Non-alcoholic fatty liver disease is a growing cause of liver cancer and death in some regions of the world, an analysis of global reporting on liver disease shows. The findings were presented last month at the AASLD Liver Meeting in Boston.
James Paik and colleagues associated with the Betty and Guy Beatty Center for
Integrated Research, Inova Health System, Falls Church, Virginia, reviewed data
reported by the Global Burden of Disease study, to identify regional trends in
incidence of liver cancer and cirrhosis between 2012 and 2017.
They
compared changes in incidence and mortality related to liver cancer and
cirrhosis attributed to viral hepatitis, alcoholic liver disease and
non-alcoholic fatty liver disease (NAFLD). The investigators say theirs is the
first study to look at trends in illness and death due to NAFLD alongside viral
hepatitis and alcoholic liver disease.
The Global
Burden of Disease study, co-ordinated by the Institute of Health Metrics and
Evaluation at the University of Washington, Seattle, gathers data on 282
diseases and publishes estimates of the burden of disease – including the
incidence of illness and death – for 195 countries grouped into 21 regions. The
most recent report from the study was published in 2017.
Inova
Health investigators used the Global Burden of Disease data to estimate annual
changes in the incidence of liver cancer and deaths from liver cancer
attributable to hepatitis B, hepatitis C, alcoholic liver disease and NAFLD. They did the same for cirrhosis.
The study
investigators estimated that 2.2 million people died of liver-related causes in
2017 worldwide, 1.3 million of those from complications of cirrhosis and around
800,000 from liver cancer.
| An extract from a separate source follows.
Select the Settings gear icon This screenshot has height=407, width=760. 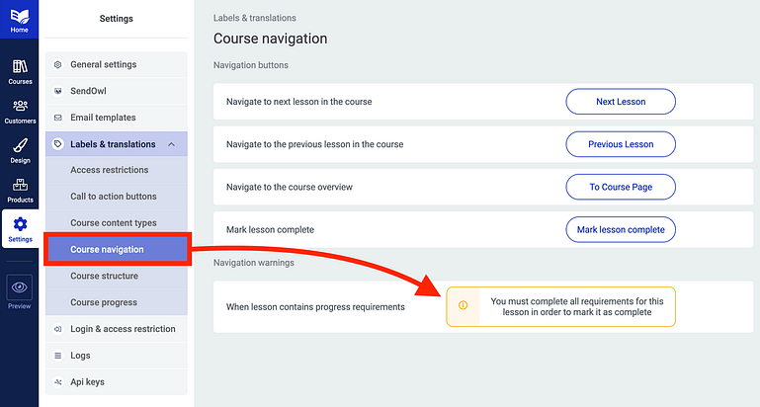point(20,224)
Half of all deaths from liver-related causes
occurred in east Asia and one in five in south Asia (India, Pakistan, Nepal and
Bangladesh). The Middle East, north Africa and western sub-Saharan Africa
showed the next highest burdens.
One million
new cases of liver cancer and 5.2 million cases of cirrhosis were estimated to
have been diagnosed in 2017. Once again, the highest burden of cases was
concentrated in east Asia and south Asia.
Hepatitis B
was the largest cause of liver cancer death worldwide in 2017, accounting for
39% of deaths. Hepatitis C caused 29% of deaths from liver cancer. Alcoholic
liver disease accounted for 19% of deaths and NAFLD
for 9% of deaths. Hepatitis B and C and alcoholic liver disease each caused
around 30% of deaths from complications of cirrhosis.
Hepatitis B
caused more than half of liver cancer deaths in east Asia (53%).
Alcoholic
liver disease caused a higher proportion of liver-related deaths in western and central Europe (around 44%) than any other region of the world and alcoholic
liver disease caused 35 to 40% of liver-related deaths in eastern Europe, central
America, the Caribbean and Andean Latin America.
The study
showed that NAFLD is emerging as an important cause of liver disease and deaths
in many regions of the world, not just in high-income countries. At least 10%
of liver cancer and cirrhosis deaths were attributable to NAFLD in 10 of 21
global regions.
Thirteen
per cent of liver cancer deaths in south Asia in 2017 were attributed to NAFLD
and 7% in east Asia. In Andean Latin America (Bolivia, Ecuador and Peru), NAFLD
was linked to 17% of liver cancer deaths and 23% of cirrhosis deaths.
The
investigators also looked at annual changes in diagnoses and deaths from liver
cancer and cirrhosis. Whereas liver cancer incidence and deaths attributable to
all causes declined across all regions of sub-Saharan Africa between 2012 and
2017, the incidence of liver cancer and deaths from liver cancer increased by
between 1.4% and 2.5% per year in east Asia, tropical Latin America, south Asia
and Australasia, with the largest increases seen in liver cancers attributable
to NAFLD. Deaths due to liver cancer attributable to NAFLD increased by between
1.8% and 2.4% a year in five out of 21 regions.
Liver
cancers deaths due to hepatitis C, alcoholic liver disease and NAFLD increased
by more than 2% a year in eastern Europe, the region with the fastest rate of
growth in liver cancer deaths.
The
incidence of cirrhosis due to NAFLD also increased, by 2.7% a year in east Asia
and by 1 to 2% in a further eight out of 21 regions, including North America, south Asia and the Caribbean.
The
investigators say that although trends in liver cancer and cirrhosis related to
viral hepatitis in some regions of the world – notably sub-Saharan Africa and western Europe – are promising, trends in disease and death related to NAFLD
point to the need for national and global policies and programmes to address
the underlying causes and clinical diagnosis and management of NAFLD.